The financial meltdown was supposed to spell the end of investment banks as we knew them.
Lehman Brothers, Merrill Lynch and Bear Stearns went belly up, their carcasses acquired by other companies. Goldman Sachs and Morgan Stanley technically turned into commercial banks.
But investment banking hasn’t gone away and is even growing in some cases, Breakingviews.com reported.
One company’s demise has meant another’s gains. For example, the U.K.’s Barclays Capital bought Lehman’s U.S. arm, and Japan’s Nomura acquired its franchises in Europe and Asia.
The latest entrant in the field is Wells Fargo, which is using its acquisition of Wachovia to enter the investment banking sector.
Wells Fargo CEO John Stumpf apparently thinks the move will be quite a winner.
“We have an enormous opportunity to become one of the top customer-focused investment banks,” Stumpf said in a statement Monday.
But that won’t be easy. Wachovia had dropped to No. 15 in global investment banking revenue from No. 12 a year ago, according to research firm Dealogic, Breakingviews reported.

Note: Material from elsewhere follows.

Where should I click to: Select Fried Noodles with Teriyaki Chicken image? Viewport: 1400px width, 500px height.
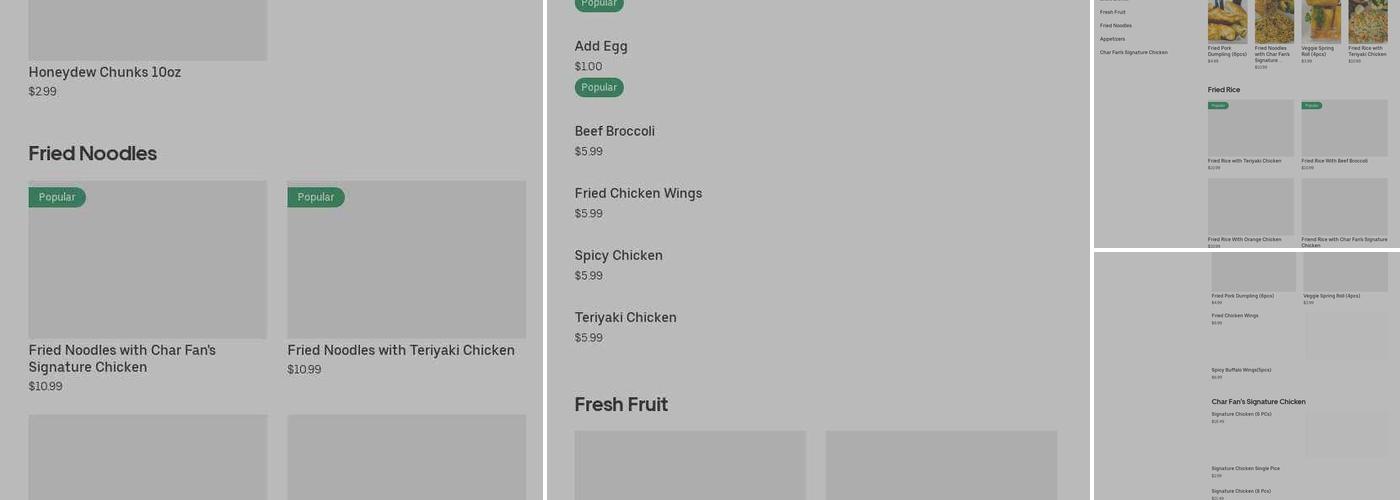406,260
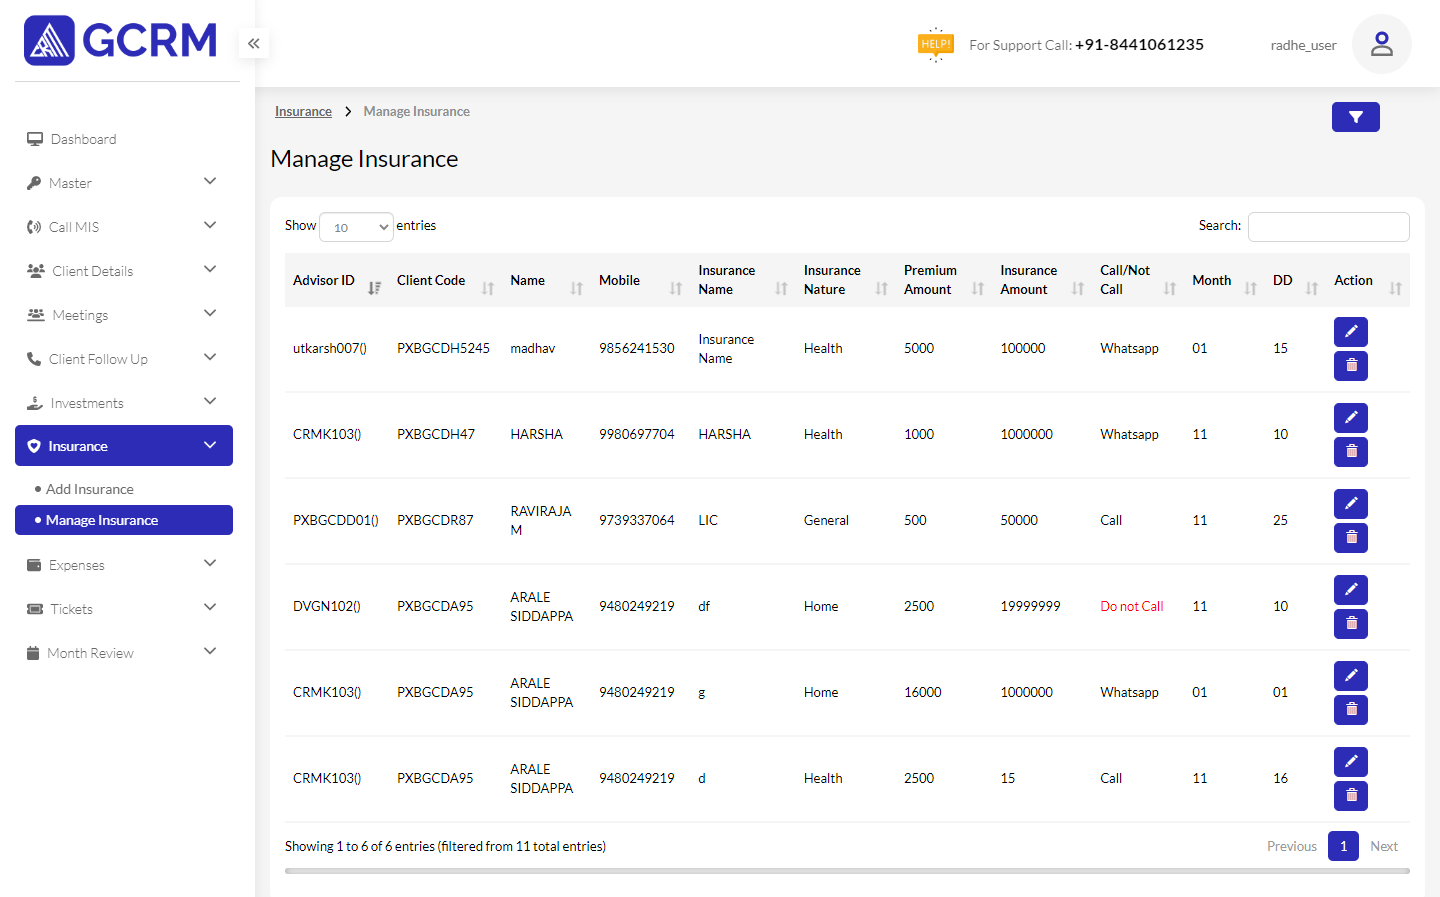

In addition, Wells Fargo and others looking to boost their investment banking operations will have to spend big money on bankers, as they compete with each other for talent. That will make it more difficult to earn profits.
Superstar bank analyst Dick Bove said Wells Fargo is trying to take advantage of Wachovia’s role underwriting Treasuries.
“There was no question that the underwriting business was making money," he told TheStreet.com.